Activity:
In the entries that follow, find the line containing "Click CO2 info icon under 진에어"; from there, copy every line exactly through the line containing "Viewport: 771px width, 543px height.".

Records contained in a dataset:
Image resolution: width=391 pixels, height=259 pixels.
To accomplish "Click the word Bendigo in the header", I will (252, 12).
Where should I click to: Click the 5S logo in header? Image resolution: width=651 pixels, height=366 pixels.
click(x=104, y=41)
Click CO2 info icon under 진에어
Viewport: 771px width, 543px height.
...
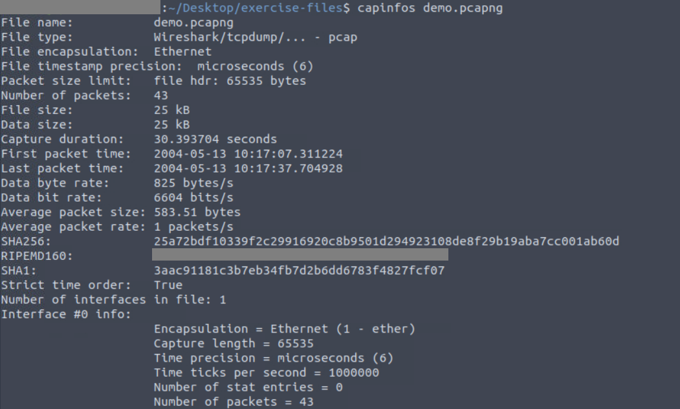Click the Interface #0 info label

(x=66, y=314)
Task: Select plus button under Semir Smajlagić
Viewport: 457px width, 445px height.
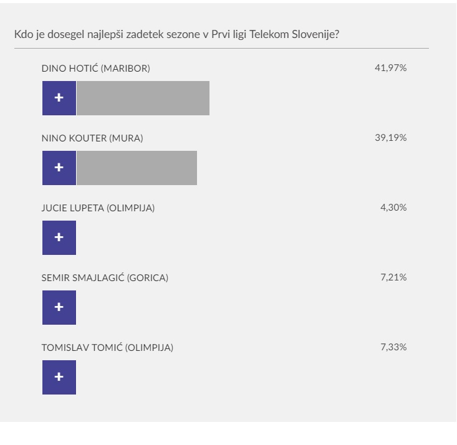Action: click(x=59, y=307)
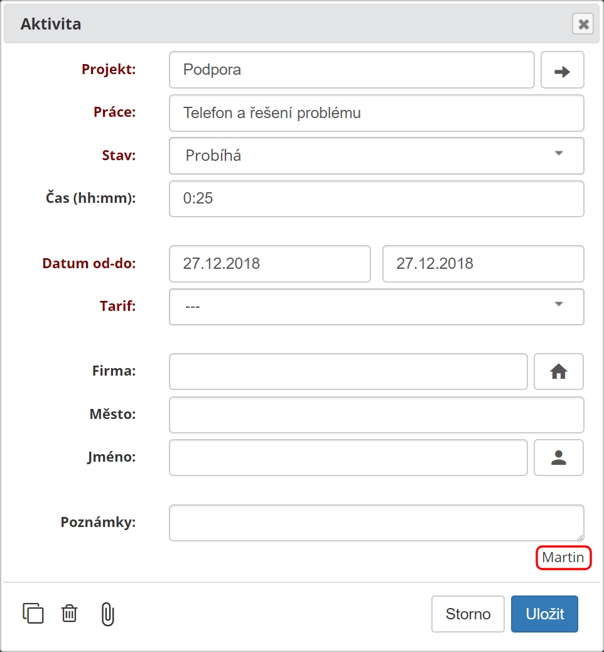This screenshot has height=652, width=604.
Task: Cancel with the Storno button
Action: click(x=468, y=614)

Solution to this problem:
Click CO2 info icon under 진에어
Viewport: 771px width, 543px height.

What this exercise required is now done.